The AAMC has also addressed the curriculum in spirituality, cultural issues, and end-of-life care. In its third report, the association outlined outcome goals and learning objectives for spirituality (Table  ​(Table22 ). First, the consensus group noted that we are coming to understand health as a process by which individuals maintain their sense of coherence and meaning in life in the face of changes in themselves such as illness (29). So, spirituality can be seen as that part of people that sees coherence, meaning, and purpose in their lives. The AAMC’s definition of spirituality is a broad one:

Spirituality is recognized as a factor that contributes to health in many persons. The concept of spirituality is found in all cultures and societies. It is expressed in an individual’s search for ultimate meaning through participation in religion and/or belief in God, family, naturalism, rationalism, humanism, and the arts. All of these factors can influence how patients and health care professionals perceive health and illness and how they interact with one another ( 30 ).

Table 2

Recommendations of the Association of American Medical Colleges for a Curriculum on Spirituality*

Outcome goals
Students will be aware that spirituality, and cultural beliefs and practices, are important elements of the health and well-being of many patients.
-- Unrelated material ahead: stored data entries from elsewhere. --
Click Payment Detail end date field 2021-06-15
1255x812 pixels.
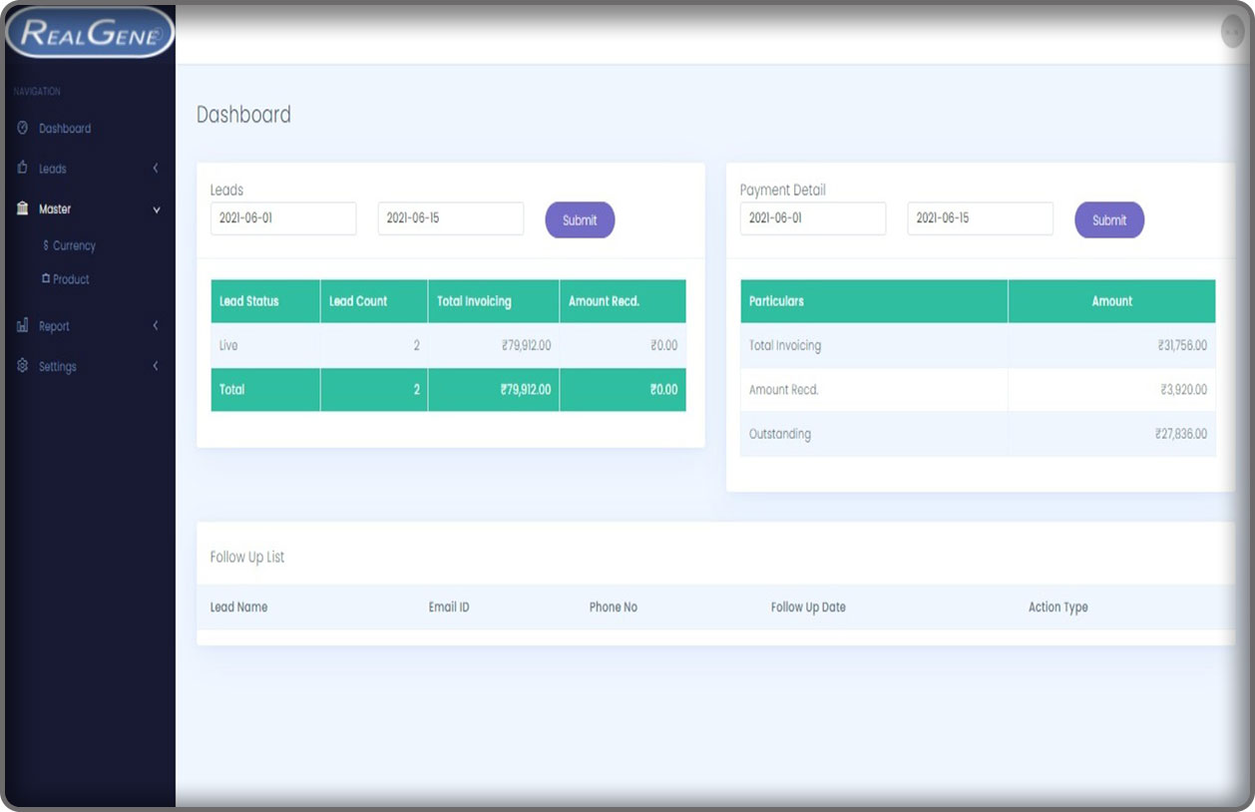980,218
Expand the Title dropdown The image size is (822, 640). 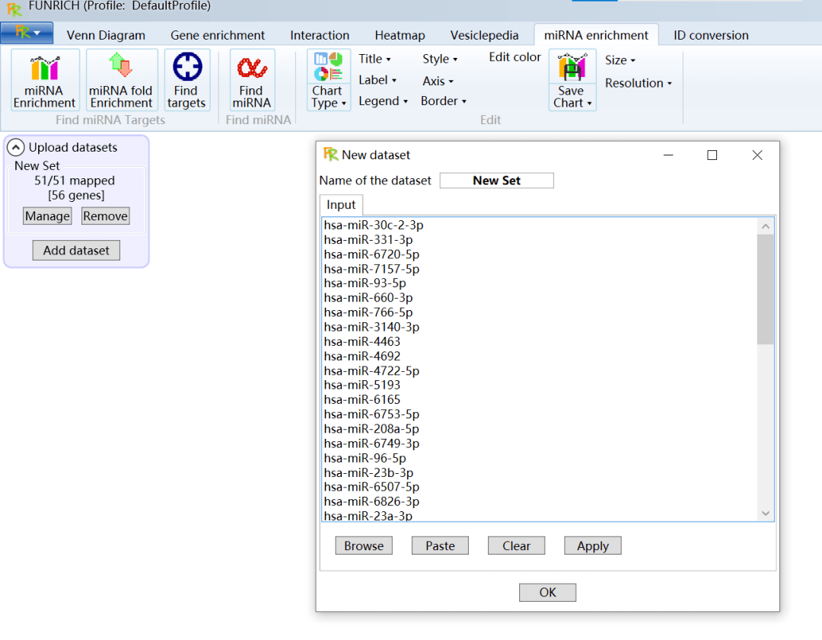click(374, 59)
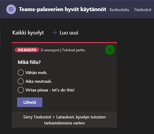This screenshot has width=154, height=134.
Task: Select the Kaikki kyselyt tab
Action: tap(28, 33)
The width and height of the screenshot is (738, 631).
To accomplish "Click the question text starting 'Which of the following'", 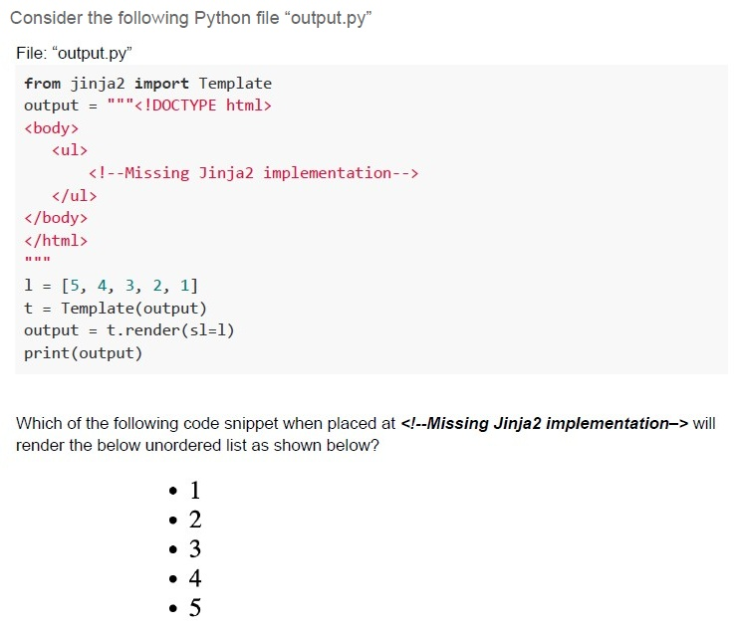I will [366, 434].
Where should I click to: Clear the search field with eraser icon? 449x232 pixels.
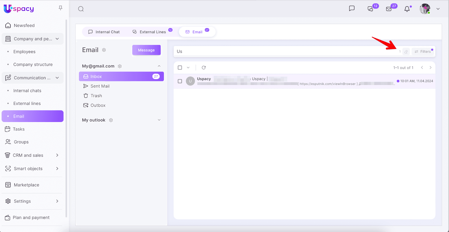(x=406, y=52)
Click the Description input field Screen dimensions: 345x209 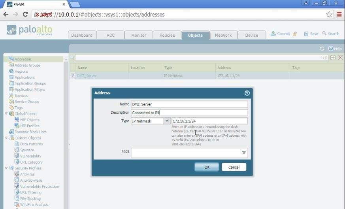click(x=189, y=113)
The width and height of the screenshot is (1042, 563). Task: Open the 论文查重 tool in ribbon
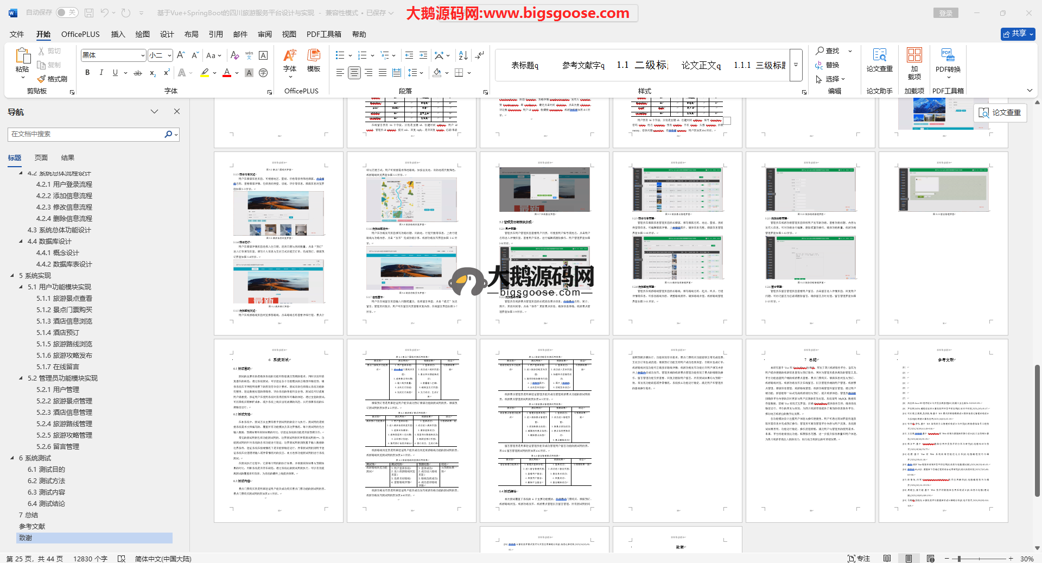[x=879, y=60]
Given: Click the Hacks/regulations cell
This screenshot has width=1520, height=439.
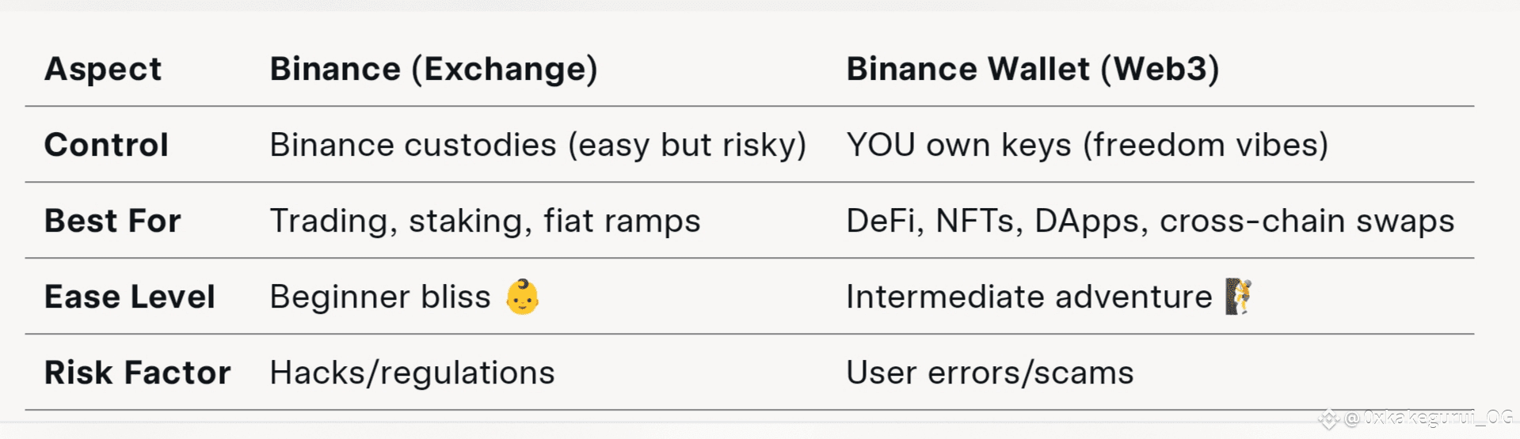Looking at the screenshot, I should [x=412, y=373].
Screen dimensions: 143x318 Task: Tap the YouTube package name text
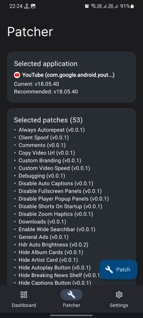68,75
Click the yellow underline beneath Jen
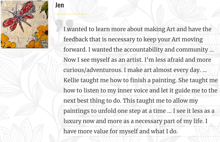 click(x=72, y=14)
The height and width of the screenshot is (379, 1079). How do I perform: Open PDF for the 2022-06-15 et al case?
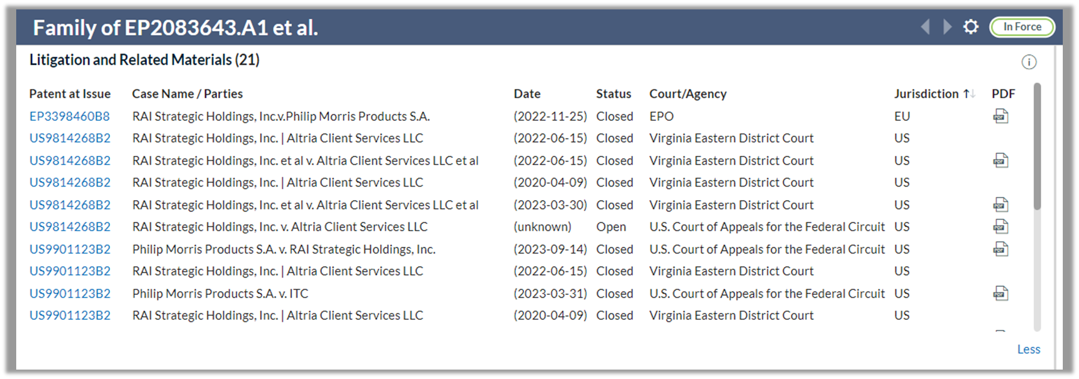pos(1001,160)
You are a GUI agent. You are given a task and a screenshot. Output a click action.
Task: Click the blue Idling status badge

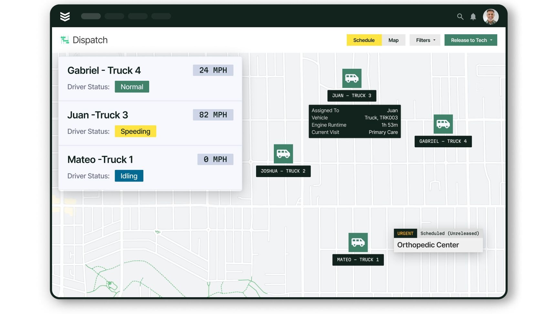tap(129, 176)
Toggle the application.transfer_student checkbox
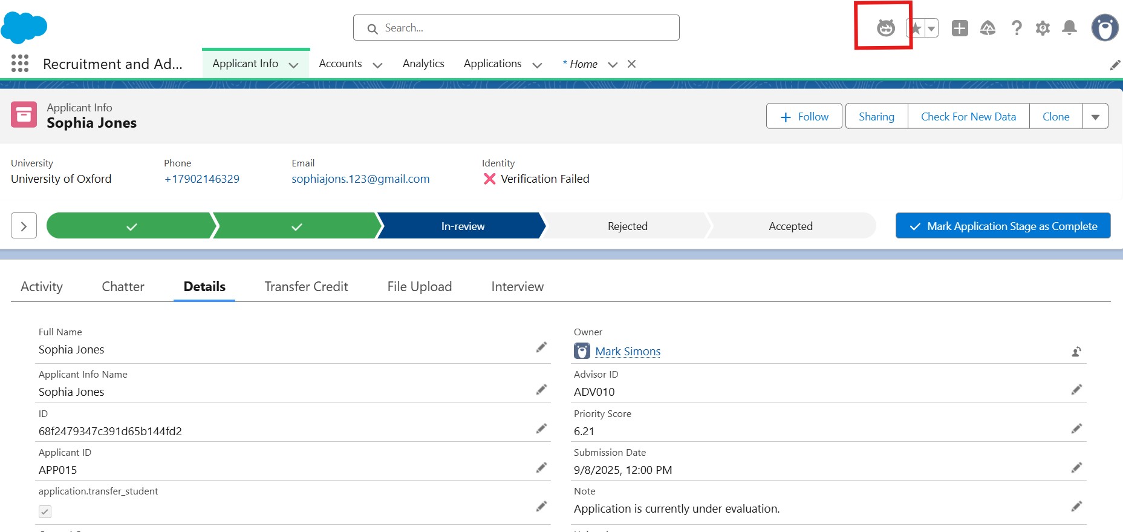Screen dimensions: 1123x532 [x=45, y=511]
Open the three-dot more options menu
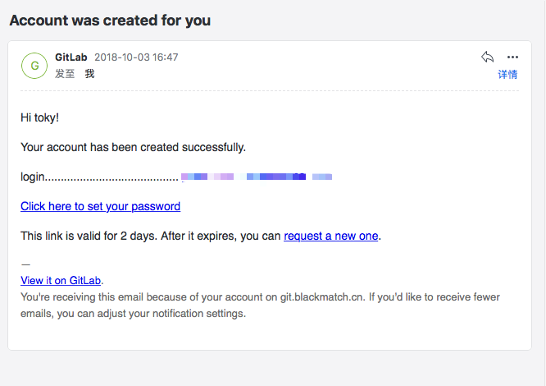Image resolution: width=546 pixels, height=386 pixels. (512, 57)
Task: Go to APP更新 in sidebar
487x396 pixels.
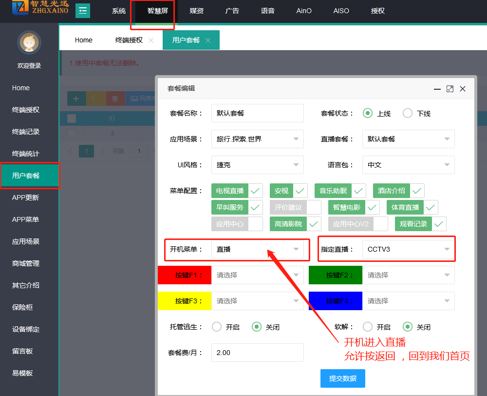Action: [25, 198]
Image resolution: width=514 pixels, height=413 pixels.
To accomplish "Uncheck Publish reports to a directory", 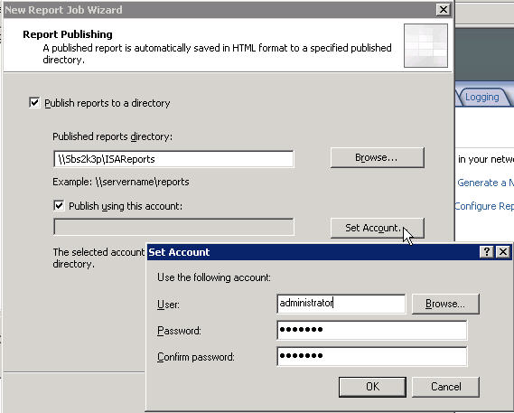I will point(34,103).
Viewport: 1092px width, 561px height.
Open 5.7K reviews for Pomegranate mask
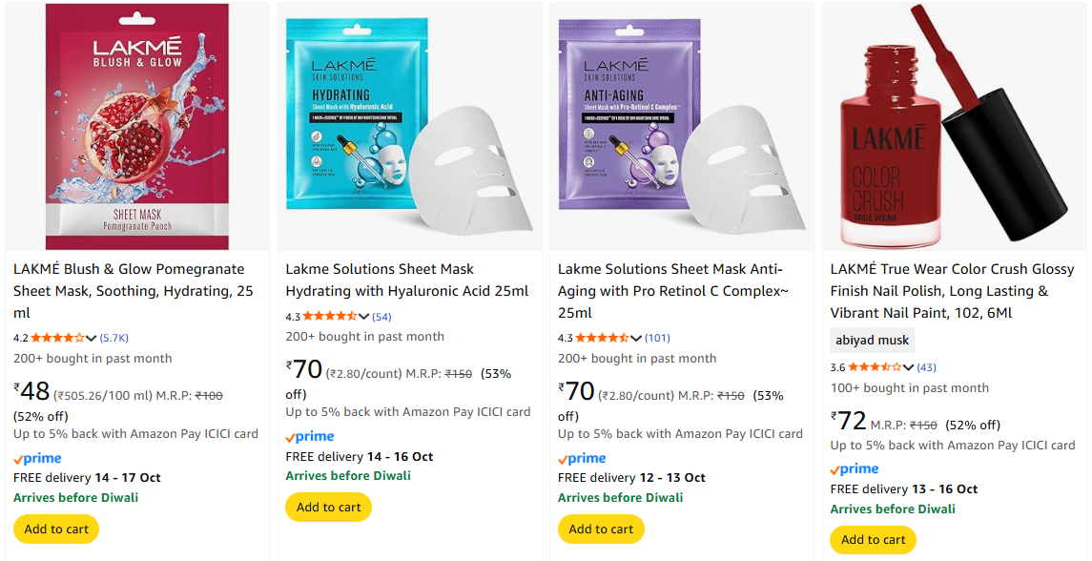(114, 338)
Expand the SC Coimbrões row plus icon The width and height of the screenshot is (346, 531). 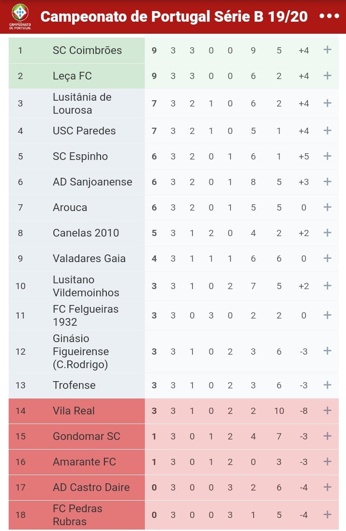[327, 50]
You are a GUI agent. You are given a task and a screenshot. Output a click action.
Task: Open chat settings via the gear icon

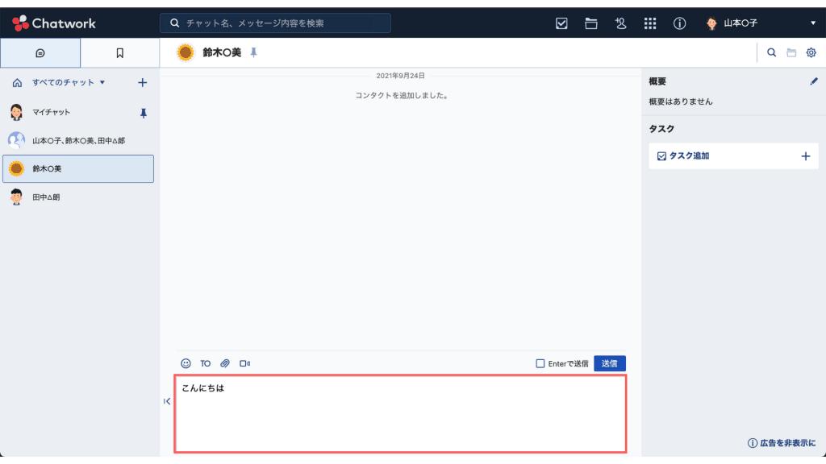[811, 52]
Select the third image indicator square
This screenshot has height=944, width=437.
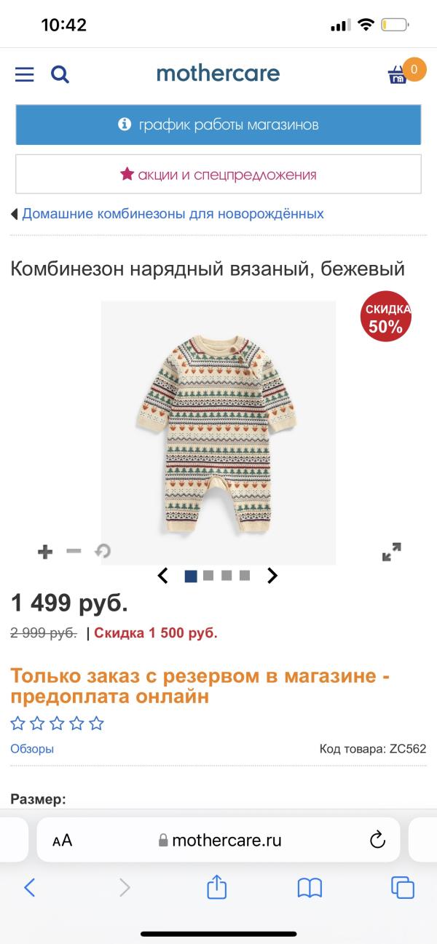(227, 576)
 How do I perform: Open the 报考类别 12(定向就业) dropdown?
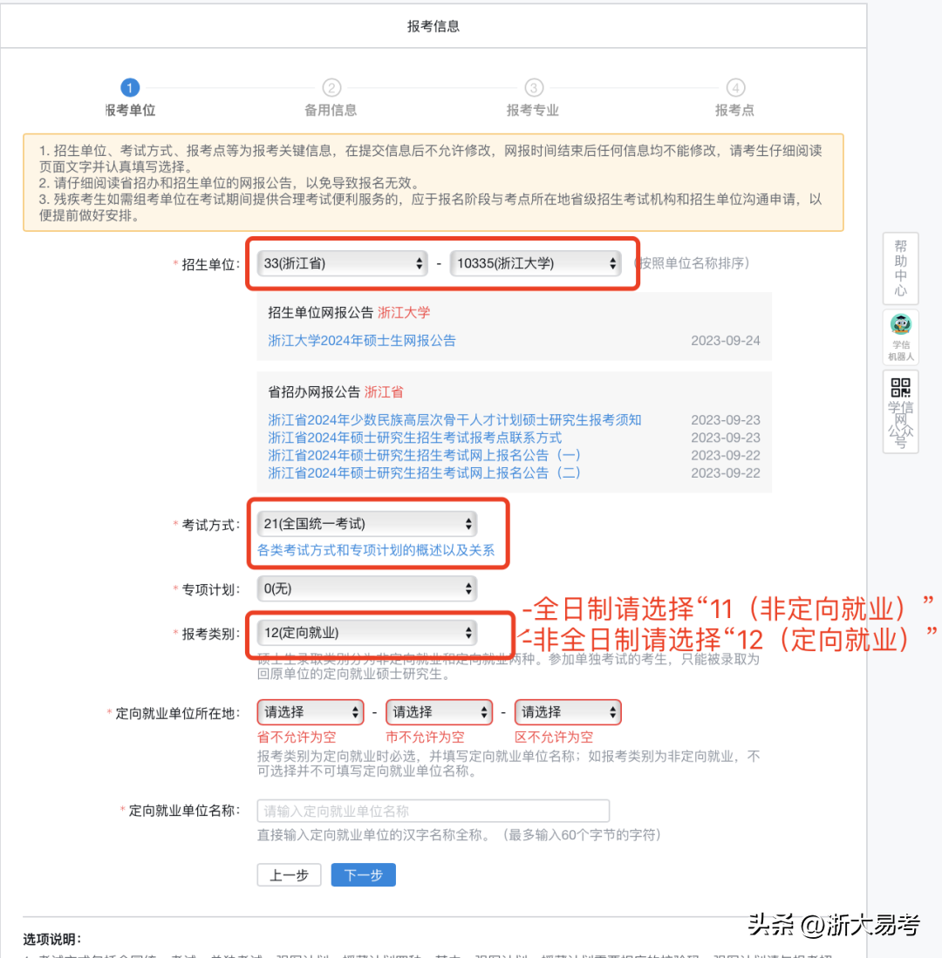pos(367,633)
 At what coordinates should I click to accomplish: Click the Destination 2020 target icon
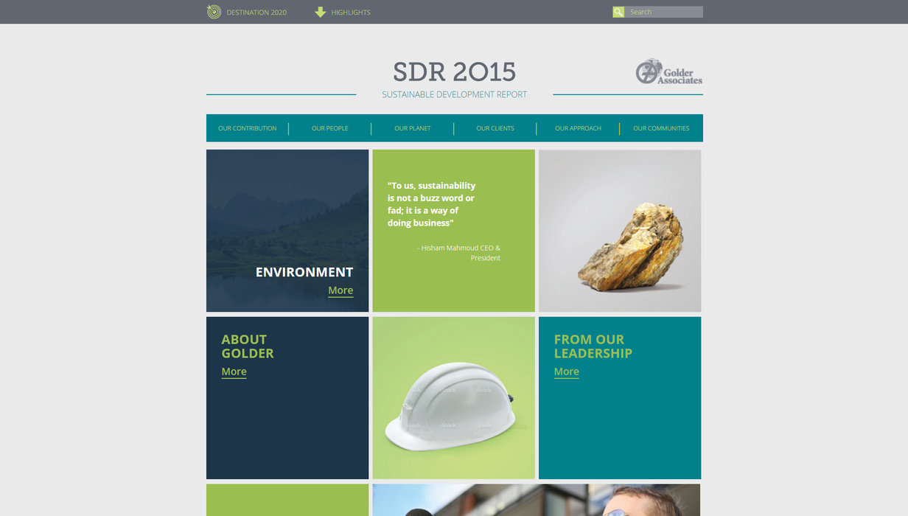click(x=214, y=12)
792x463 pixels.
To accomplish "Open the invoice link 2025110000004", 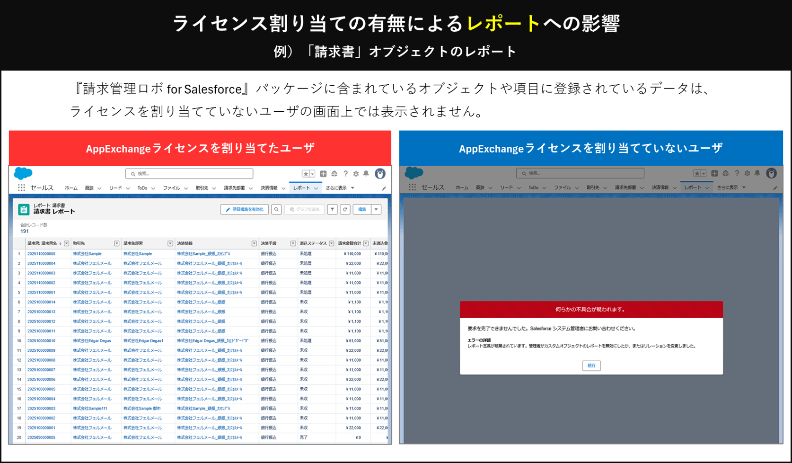I will (x=41, y=263).
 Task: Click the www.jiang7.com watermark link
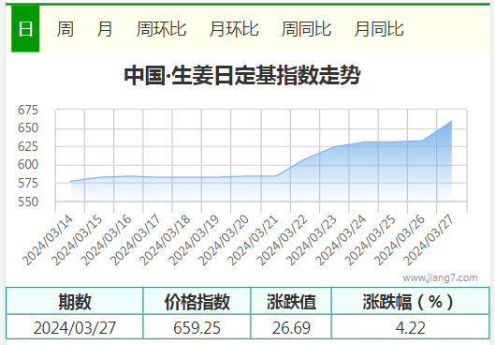(x=440, y=278)
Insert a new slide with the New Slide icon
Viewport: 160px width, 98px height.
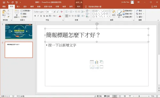[x=17, y=12]
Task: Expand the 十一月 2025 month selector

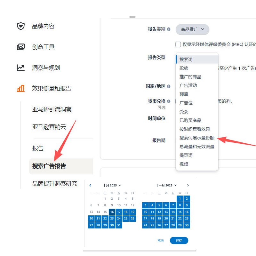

They will be aware of the need to incorporate awareness of spirituality, and culture beliefs and practices, into the care of patients in a variety of clinical contexts. They will recognize that their own spirituality, and cultural beliefs and practices, might affect the ways they relate to, and provide care to, patients.
Students will be aware of the range of end-of-life care issues and when such issues have or should become a focus for the patient, the patient’s family, and members of the health care team involved in the care of the patient. They will be aware of the need to respond not only to the physical needs that occur at the end of life, but also the emotional, sociocultural, and spiritual needs that occur.
Learning Objectives
With regard to spirituality and cultural issues, before graduation students will have demonstrated to the satisfaction of the faculty:
• The ability to elicit a spiritual history
• An understanding that the spiritual dimension of people’s lives is an avenue for compassionate caregiving
• The ability to apply the understanding of a patient’s spirituality and cultural beliefs and behaviors to appropriate clinical contexts (e.g., in prevention, case formulation, treatment planning, challenging clinical situations)
• Knowledge of research data on the impact of spirituality on health and on health care outcomes, and on the impact of patients’ cultural identity, beliefs, and practices on their health, access to and interactions with health care providers, and health outcomes
• An understanding of, and respect for, the role of clergy and other spiritual leaders, and culturally based healers and care providers, and how to communicate and/or collaborate with them on behalf of patients’ physical and/or spiritual needs
• An understanding of their own spirituality and how it can be nurtured as part of their professional growth, promotion of their well-being, and the basis of their calling as a physician

*From reference30.

Furthermore, the consensus group of faculty that developed the definition also developed guidelines and learning objectives for teaching these courses. One of the basic premises of these courses is that focusing on the spiritual aspect of patients enables one to deliver more compassionate care.

In summary, spirituality can be an important element in the way patients face chronic illness, suffering, and loss. Physicians need to address and be attentive to all suffering of their patients—physical, emotional, and spiritual. Doing so is part of delivery of compassionate care. I think we can be better physicians and true partners in our patients’ living and in their dying if we can be compassionate: if we truly listen to their hopes, their fears, and their beliefs and incorporate these beliefs into their therapeutic plans.